1

My language is Vietnamese, so I am having a problem with getting the exact word from the relevant keyword. I have one string and one keyword:

$mystring = "từ khóa a,từ khóa b, từ khóa c";
$mykeyword = "tu khoa b";

How can I use $mykeyword to get từ khóa b from $mystring?

Thank you!

Will
  • 24,082
  • 14
  • 97
  • 108
Giangimgs
  • 952
  • 1
  • 12
  • 16
  • 1
    You can try this answer here http://stackoverflow.com/questions/1008802/converting-symbols-accent-letters-to-english-alphabet – Gautam Jose Jul 12 '15 at 09:40

1 Answers1

1

What you want to do is called UTF-8 Normalization, I believe.

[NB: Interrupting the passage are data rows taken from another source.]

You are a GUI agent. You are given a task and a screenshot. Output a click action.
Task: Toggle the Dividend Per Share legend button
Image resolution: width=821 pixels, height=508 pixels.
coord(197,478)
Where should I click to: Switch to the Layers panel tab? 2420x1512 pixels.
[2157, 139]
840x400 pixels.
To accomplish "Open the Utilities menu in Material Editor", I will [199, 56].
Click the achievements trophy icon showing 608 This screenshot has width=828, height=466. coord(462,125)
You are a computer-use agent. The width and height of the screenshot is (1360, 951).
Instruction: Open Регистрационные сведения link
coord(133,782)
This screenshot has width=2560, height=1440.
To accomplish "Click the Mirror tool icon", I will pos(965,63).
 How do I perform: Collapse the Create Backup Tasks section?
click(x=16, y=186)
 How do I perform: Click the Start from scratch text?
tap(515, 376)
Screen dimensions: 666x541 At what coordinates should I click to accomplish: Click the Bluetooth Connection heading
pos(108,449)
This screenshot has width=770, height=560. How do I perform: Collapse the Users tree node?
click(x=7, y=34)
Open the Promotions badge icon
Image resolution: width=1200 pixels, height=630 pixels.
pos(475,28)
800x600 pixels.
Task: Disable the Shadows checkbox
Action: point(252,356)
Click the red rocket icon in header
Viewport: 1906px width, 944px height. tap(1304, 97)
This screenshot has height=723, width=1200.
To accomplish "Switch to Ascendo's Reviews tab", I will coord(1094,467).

This post explains some of the foundations. Try this:

php > $mystring = "từ khóa a,từ khóa b, từ khóa c";
php > $mykeyword = "tu khoa b";
php > var_dump(transliterator_transliterate('Any-Latin; Latin-ASCII; [\u0080-\u7fff] remove', $mystring));
string(30) "tu khoa a,tu khoa b, tu khoa c"
php >

Now, you can use the normal string manipulation functions to see if $mykeyword is contained within $mystring. Note that characters which don't have ASCII translations will be removed.

Note that for this to work, you need the PHP intl module installed (often a package called php5-intl). See here.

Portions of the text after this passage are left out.